I believe a proof could be along the lines of applying the linear transformation given by the matrix $\begin{bmatrix} \frac{1}{a} && 1 \\ 1 && \frac{1}{b} \end{bmatrix}$ which takes the ellipse to the unit circle, solving the locus in the circle case (which turns out to be just the unit circle reflected after $AB$) and then applying the reverse transformation, but it does not seem to work very well for some reason.
I also thought about parametrizing the points and using complex numbers; I obtained a formula for the orthocenter in terms of an angle $\phi$ (where $P = (a\cos(\phi), b\sin(\phi))$ but it seems very unwieldly to show that the points form an ellipse, especially since I haven't been able to guess the real part of the foci.
Any ideas would be welcome. image
With the help of Mathematica, I was able to confirm your suspicion.
Let the ellipse be parameterized by $(a \cos\theta, b \sin\theta)$, and let $A$ and $B$ be points corresponding to $\theta = 2\alpha$ and $\theta = 2\beta$. After some symbol-crunching, we find that the orthocenter $(x,y)$ satisfies $$\begin{align} ax &= \left(\; a^2\sin^2(\alpha+\beta) + b^2 \cos^2(\alpha + \beta) \;\right)\cos\theta \\[4pt] &+\left(a^2-b^2\right)\cos(\alpha+\beta)\sin(\alpha+\beta) \sin\theta \\[4pt] &+\left(a^2 + b^2\right) \cos(\alpha-\beta)\cos(\alpha+\beta) \\[18pt] -by&=\left(a^2 - b^2\right) \cos(\alpha+\beta) \sin(\alpha+\beta) \cos\theta \\[4pt] &- \left(\; a^2 \sin^2(\alpha+\beta)+ b^2 \cos^2(\alpha + \beta) \;\right)\sin\theta \\[4pt] &- \left(a^2 + b^2\right) \cos(\alpha-\beta) \sin(\alpha+\beta) \end{align} \tag{1}$$
Solving system $(1)$ for $\cos\theta$ and $\sin\theta$, substituting into $\cos^2\theta+\sin^2\theta=1$, and simplifying, we obtain the equation of a new ellipse: $$\begin{align} &\phantom{+\;\;}a^2 \left(x - \frac{a^2 + b^2}{a} \cos(\alpha-\beta) \cos(\alpha+\beta)\right)^2 \\[4pt] &+b^2 \left(y - \frac{a^2 + b^2}{b} \cos(\alpha-\beta) \sin(\alpha+\beta)\right)^2 \\[4pt] &=a^4 \sin^2(\alpha+\beta) + b^4 \cos^2(\alpha+\beta) \end{align} \tag{$\star$}$$
Since the horizontal and vertical radii are proportional to $1/a$ and $1/b$, we see that this ellipse's major and minor axes are perpendicular to the original's axes, respectively. Moreover, for $a\geq b$, the eccentricity is $\sqrt{a^2-b^2}/a$, which matches that of the original ellipse.
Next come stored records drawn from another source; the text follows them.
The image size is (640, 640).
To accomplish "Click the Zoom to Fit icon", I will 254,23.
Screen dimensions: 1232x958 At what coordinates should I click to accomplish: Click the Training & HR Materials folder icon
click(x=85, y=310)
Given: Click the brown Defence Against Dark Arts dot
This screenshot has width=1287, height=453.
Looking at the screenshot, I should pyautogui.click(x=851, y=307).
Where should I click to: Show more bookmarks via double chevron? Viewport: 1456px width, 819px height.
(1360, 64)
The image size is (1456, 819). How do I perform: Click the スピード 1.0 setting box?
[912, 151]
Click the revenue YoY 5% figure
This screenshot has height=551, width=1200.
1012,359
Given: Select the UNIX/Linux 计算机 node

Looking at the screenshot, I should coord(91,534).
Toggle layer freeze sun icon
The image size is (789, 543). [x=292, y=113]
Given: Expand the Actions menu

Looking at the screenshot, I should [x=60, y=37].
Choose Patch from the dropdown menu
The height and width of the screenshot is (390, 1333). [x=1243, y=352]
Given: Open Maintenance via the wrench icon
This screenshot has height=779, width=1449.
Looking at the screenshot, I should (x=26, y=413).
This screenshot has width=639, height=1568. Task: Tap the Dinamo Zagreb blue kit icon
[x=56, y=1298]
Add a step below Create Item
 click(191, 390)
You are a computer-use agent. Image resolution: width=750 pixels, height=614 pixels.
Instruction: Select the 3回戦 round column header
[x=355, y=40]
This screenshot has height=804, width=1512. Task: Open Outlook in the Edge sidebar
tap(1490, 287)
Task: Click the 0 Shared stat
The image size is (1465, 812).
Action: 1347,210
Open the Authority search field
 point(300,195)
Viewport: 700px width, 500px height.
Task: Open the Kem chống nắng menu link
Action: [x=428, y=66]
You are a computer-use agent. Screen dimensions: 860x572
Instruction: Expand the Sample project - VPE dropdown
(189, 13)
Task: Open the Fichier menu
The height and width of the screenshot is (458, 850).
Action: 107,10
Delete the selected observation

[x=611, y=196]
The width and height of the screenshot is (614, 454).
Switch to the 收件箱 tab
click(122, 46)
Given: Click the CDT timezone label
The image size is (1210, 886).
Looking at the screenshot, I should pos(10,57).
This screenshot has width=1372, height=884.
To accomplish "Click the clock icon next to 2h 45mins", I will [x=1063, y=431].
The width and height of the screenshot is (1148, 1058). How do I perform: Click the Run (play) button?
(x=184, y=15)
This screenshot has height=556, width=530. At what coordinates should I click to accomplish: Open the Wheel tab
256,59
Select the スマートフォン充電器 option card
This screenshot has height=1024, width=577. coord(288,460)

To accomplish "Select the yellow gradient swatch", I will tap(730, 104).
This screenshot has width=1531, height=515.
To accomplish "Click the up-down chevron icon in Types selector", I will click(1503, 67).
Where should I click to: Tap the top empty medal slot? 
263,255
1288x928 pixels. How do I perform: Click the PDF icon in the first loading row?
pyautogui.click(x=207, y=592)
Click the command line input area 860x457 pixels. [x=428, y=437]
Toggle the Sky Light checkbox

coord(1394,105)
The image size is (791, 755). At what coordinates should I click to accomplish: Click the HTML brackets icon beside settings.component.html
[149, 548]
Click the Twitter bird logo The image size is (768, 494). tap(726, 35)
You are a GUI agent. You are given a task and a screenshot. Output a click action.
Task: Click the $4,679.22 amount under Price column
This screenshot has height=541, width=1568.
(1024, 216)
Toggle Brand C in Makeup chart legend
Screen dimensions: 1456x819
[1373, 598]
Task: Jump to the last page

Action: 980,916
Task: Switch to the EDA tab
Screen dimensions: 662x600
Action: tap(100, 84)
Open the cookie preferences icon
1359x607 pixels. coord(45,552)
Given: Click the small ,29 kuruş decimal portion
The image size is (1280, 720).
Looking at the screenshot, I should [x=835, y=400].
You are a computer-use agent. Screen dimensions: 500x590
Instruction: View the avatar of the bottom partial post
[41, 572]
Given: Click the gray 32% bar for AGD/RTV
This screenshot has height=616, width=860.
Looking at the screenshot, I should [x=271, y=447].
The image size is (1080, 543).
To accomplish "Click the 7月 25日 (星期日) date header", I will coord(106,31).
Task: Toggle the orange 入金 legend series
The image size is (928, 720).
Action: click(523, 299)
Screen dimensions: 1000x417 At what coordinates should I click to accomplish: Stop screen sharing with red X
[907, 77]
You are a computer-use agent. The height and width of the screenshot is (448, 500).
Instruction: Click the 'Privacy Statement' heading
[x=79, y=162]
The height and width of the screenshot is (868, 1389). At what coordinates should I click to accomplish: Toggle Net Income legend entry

More generally, we can take a conic of eccentricity $e$, parameterized by $$\frac{p}{1+e \cos\theta}\left(\cos\theta,\sin\theta\right) $$ whose focus is at the origin and whose major/transverse axis coincides with the $x$-axis. Taking $A$ and $B$ to correspond to $\theta=\alpha$ and $\theta = \beta$, we can perform the same kind of analysis as above to obtain a comparable conic: $$\begin{align} &\phantom{+\;\;} x^2 \phantom{\left( 1 - e^2 \right) }( 1 + e \cos\alpha ) ( 1 + e \cos\beta ) \\ &+ y^2 \left( 1 - e^2 \right) ( 1 + e \cos\alpha ) ( 1 + e \cos\beta ) \\ &- x p \left( \left( 2 + e^2 \right) \left( \cos\alpha + \cos\beta \right) + 2 e \left(1 + 2 \cos\alpha \cos\beta \right) \right) \\ &- y p \left( 2 - e^2 \right) ( \sin\alpha + \sin\beta + e \sin(\alpha+\beta) ) \\ = &- p^2 \left( 1 + 2\cos(\alpha-\beta) + e (\cos\alpha + \cos\beta ) - e^2 \sin\alpha \sin\beta \right) \end{align}$$
For $e=1$, the original conic is a parabola; we see that the new conic is, too, since its $y^2$ term vanishes. Otherwise, the horizontal and vertical radii of the new conic are proportional to $1$ and $1/|1-e^2|$, respectively, and we deduce that the new eccentricity is also $e$. In all cases, we see that the new conic is rotated $90^\circ$ with respect to the original.